Use option with GROUP BY ROLLUP operator
SELECT CASE WHEN DATE IS NULL THEN 'Total' ELSE CONVERT(nvarchar(10), DATE, 101) END AS DATE,
SUM(BREAD) AS BREAD, SUM(MILK) AS MILK
FROM dbo.test54
GROUP BY ROLLUP(DATE),(DATENAME(week, DATE))
Demo on SQLFiddle
Result:
DATE BREAD MILK
10/01/2012 1 3
10/02/2012 2 4
10/03/2012 2 3
10/04/2012 0 4
10/05/2012 4 0
10/06/2012 2 1
Total 11 15
10/07/2012 1 3
10/08/2012 4 7
10/10/2012 0 4
10/11/2012 4 0
10/12/2012 2 1
10/13/2012 2 1
Total 13 16
You are looking for a rollup.

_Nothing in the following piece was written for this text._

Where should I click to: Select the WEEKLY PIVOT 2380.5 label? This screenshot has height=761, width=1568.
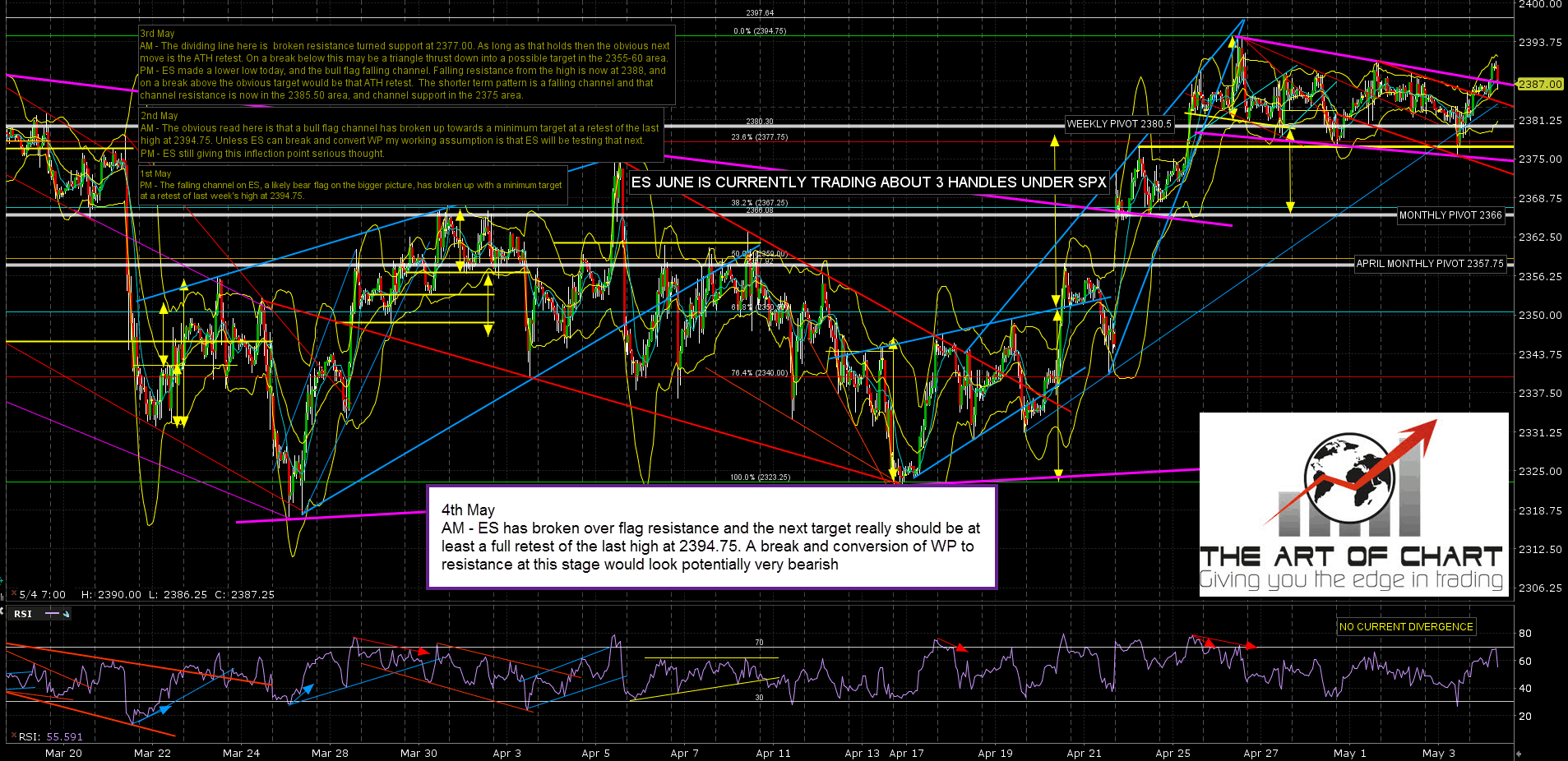[1118, 124]
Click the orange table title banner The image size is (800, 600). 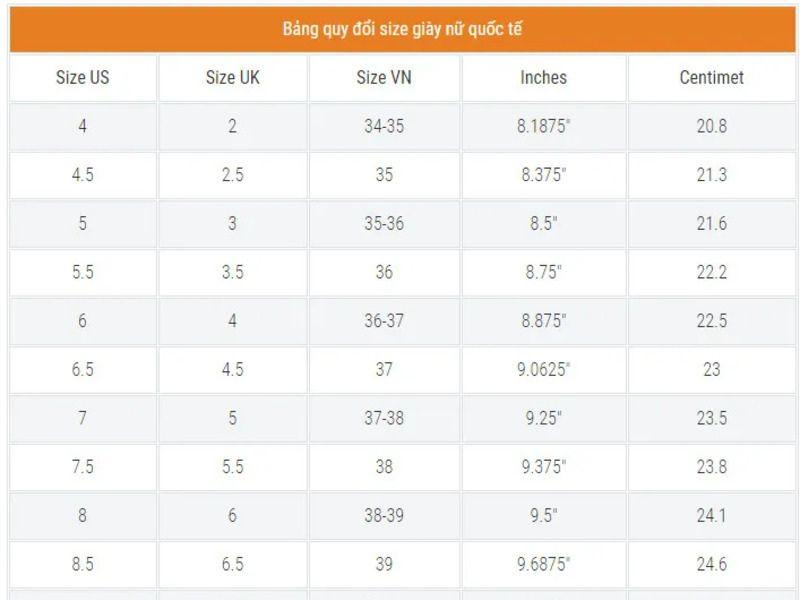coord(400,28)
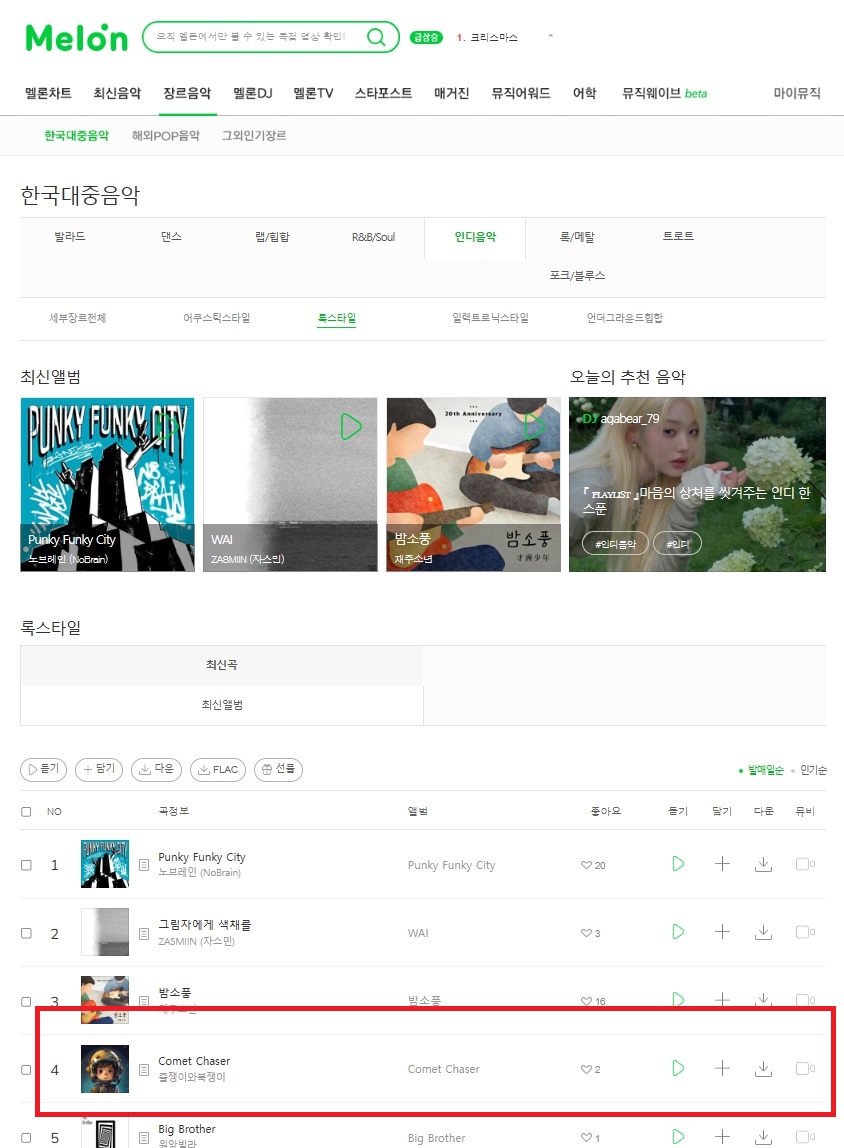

In this case, you will need at least one more column to group by to do your rollup on, the easiest way to do that is to add a computed column that groups them into weeks by date.
Take a lookg at: Summarizing Data Using ROLLUP
Here is the general idea of how it could be done:
You need a derived column for each row to determine which fiscal week that record belongs to. In general you could subtract that record's date from 10/1, get the number of days that have elapsed, divide by 7, and floor the result.
Then you can GROUP BY that derived column and use the SUM aggregate function.
The biggest wrinkle is that 6 day week you start with. You may have to add some logic to make sure that the weeks start on Sunday or whatever day you use but this should get you started.
The WITH ROLLUP suggestions above can help; you'll need to save the data and transform it as you need.
The biggest thing you'll need to be able to do is identify your weeks properly. If you don't have those loaded into tables already so you can identify them, you can build them on the fly. Here's one way to do that:
CREATE TABLE #fy (fyear int, fstart datetime, fend datetime);
CREATE TABLE #fylist(fyyear int, fydate DATETIME, fyweek int);
INSERT INTO #fy
SELECT 2012, '2011-10-01', '2012-09-30'
UNION ALL
SELECT 2013, '2012-10-01', '2013-09-30';
INSERT INTO #fylist
( fyyear, fydate )
SELECT fyear, DATEADD(DAY, Number, DATEADD(DAY, -1, fy.fstart)) AS fydate
FROM Common.NUMBERS
CROSS APPLY (SELECT * FROM #fy WHERE fyear = 2013) fy
WHERE fy.fend >= DATEADD(DAY, Number, DATEADD(DAY, -1, fy.fstart));
WITH weekcalc AS
(
SELECT DISTINCT DATEPART(YEAR, fydate) yr, DATEPART(week, fydate) dt
FROM #fylist
),
ridcalc AS
(
SELECT
ROW_NUMBER() OVER (ORDER BY yr, dt) AS rid, yr, dt
FROM weekcalc
)
UPDATE #fylist
SET fyweek = rid
FROM #fylist
JOIN ridcalc
ON DATEPART(YEAR, fydate) = yr
AND DATEPART(week, fydate) = dt;
SELECT list.fyyear, list.fyweek, p.[date], COUNT(bread) AS Bread, COUNT(Milk) AS Milk
FROM products p
JOIN #fylist list
ON p.[date] = list.fydate
GROUP BY list.fyyear, list.fyweek, p.[date] WITH ROLLUP;
The Common.Numbers reference above is a simple numbers table that I use for this sort of thing (goes from 1 to 1M). You could also build that on the fly as needed.